Dew, I doubt that tau theory for a few reasons. Firstly it appears that tau is used to transport metals to the edge of the cells for removal, and lack of tau appears to cause buildup of iron in the SN leading to Parkinsons. Secondly is that prions, first suspected back in the 80's have recently been identified in the process and may be the infectious component. http://www.pnas.org/content/109/5/1737 [Aß neurotoxicity depends on interactions between copper ions, prion protein, and N-methyl-d-aspartate receptors Haitao Youa,1, Shigeki Tsutsuib,1, Shahid Hameeda, Thomas J. Kannanayakalb, Lina Chena, Peng Xiac, Jordan D. T. Engbersa, Stuart A. Liptonc, Peter K. Stysb,2, and Gerald W. Zamponia,2 + Author Affiliations
aDepartment of Physiology and Pharmacology and bDepartment of Clinical Neurosciences, Hotchkiss Brain Institute, University of Calgary, Calgary, AB, Canada, T2N 4N1; and cDel E. Webb Center for Neuroscience, Aging, and Stem Cell Research, Sanford-Burnham Medical Research Institute, La Jolla, CA 92037 Edited* by Stanley B. Prusiner, University of California, San Francisco, CA, and approved December 21, 2011 (received for review July 5, 2011)

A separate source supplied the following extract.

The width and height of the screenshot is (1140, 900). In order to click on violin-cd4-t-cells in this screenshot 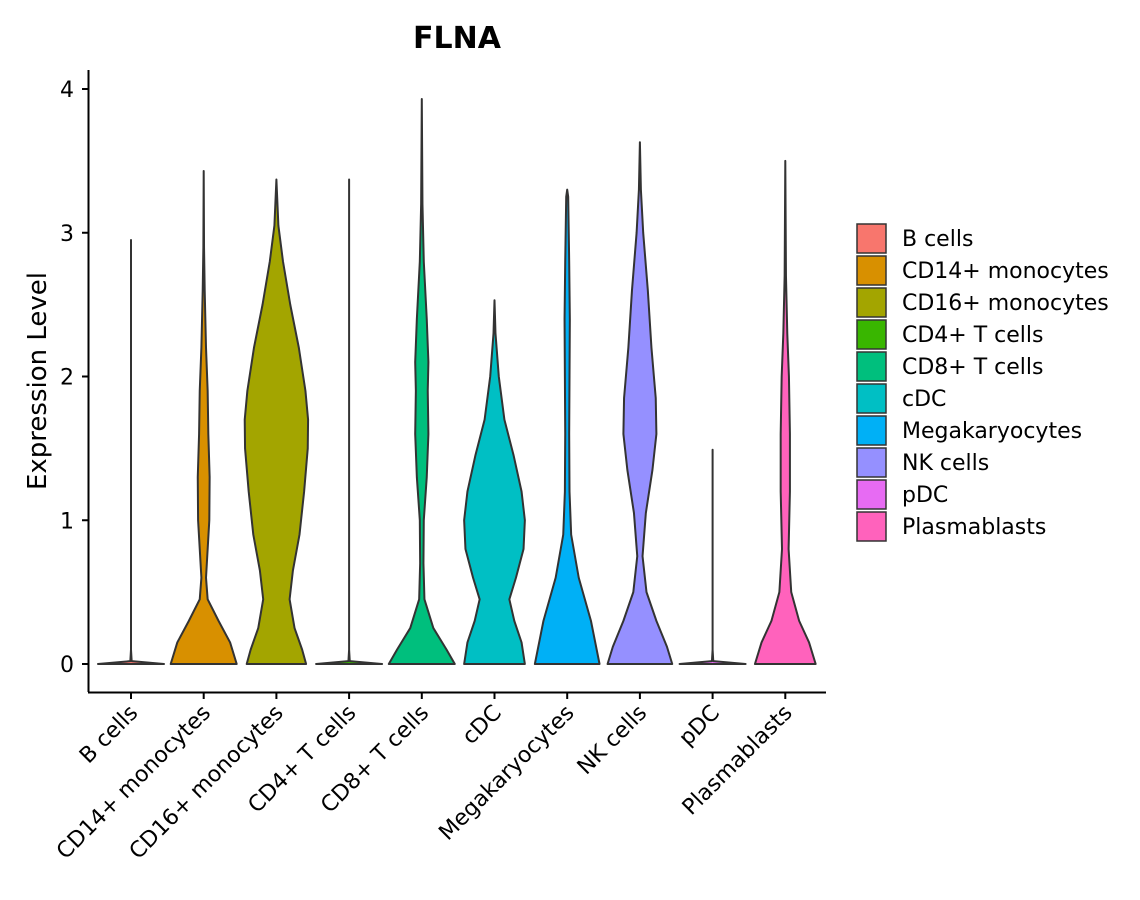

Abstract N-methyl-d-aspartate receptors (NMDARs) mediate critical CNS functions, whereas excessive activity contributes to neuronal damage. At physiological glycine concentrations, NMDAR currents recorded from cultured rodent hippocampal neurons exhibited strong desensitization in the continued presence of NMDA, thus protecting neurons from calcium overload. Reducing copper availability by specific chelators (bathocuproine disulfonate, cuprizone) induced nondesensitizing NMDAR currents even at physiologically low glycine concentrations. This effect was mimicked by, and was not additive with, genetic ablation of cellular prion protein (PrPC), a key copper-binding protein in the CNS. Acute ablation of PrPC by enzymatically cleaving its cell-surface GPI anchor yielded similar effects. Biochemical studies and electrophysiological measurements revealed that PrPC interacts with the NMDAR complex in a copper-dependent manner to allosterically reduce glycine affinity for the receptor. Synthetic human Aß1–42 (10 nM–5 µM) produced an identical effect that could be mitigated by addition of excess copper ions or NMDAR blockers. Taken together, Aß1–42, copper chelators, or PrPC inactivation all enhance the activity of glycine at the NMDAR, giving rise to pathologically large nondesensitizing steady-state NMDAR currents and neurotoxicity. We propose a physiological role for PrPC, one that limits excessive NMDAR activity that might otherwise promote neuronal damage. In addition, we provide a unifying molecular mechanism whereby toxic species of Aß1–42 might mediate neuronal and synaptic injury, at least in part, by disrupting the normal copper-mediated, PrPC-dependent inhibition of excessive activity of this highly calcium-permeable glutamate receptor.]
Note that abstract has been edited by Stanley Prusiner. who won the Nobel for his prion discovery work. My lay opinion is that part of the answer will be about protecting tau, rather than stopping it.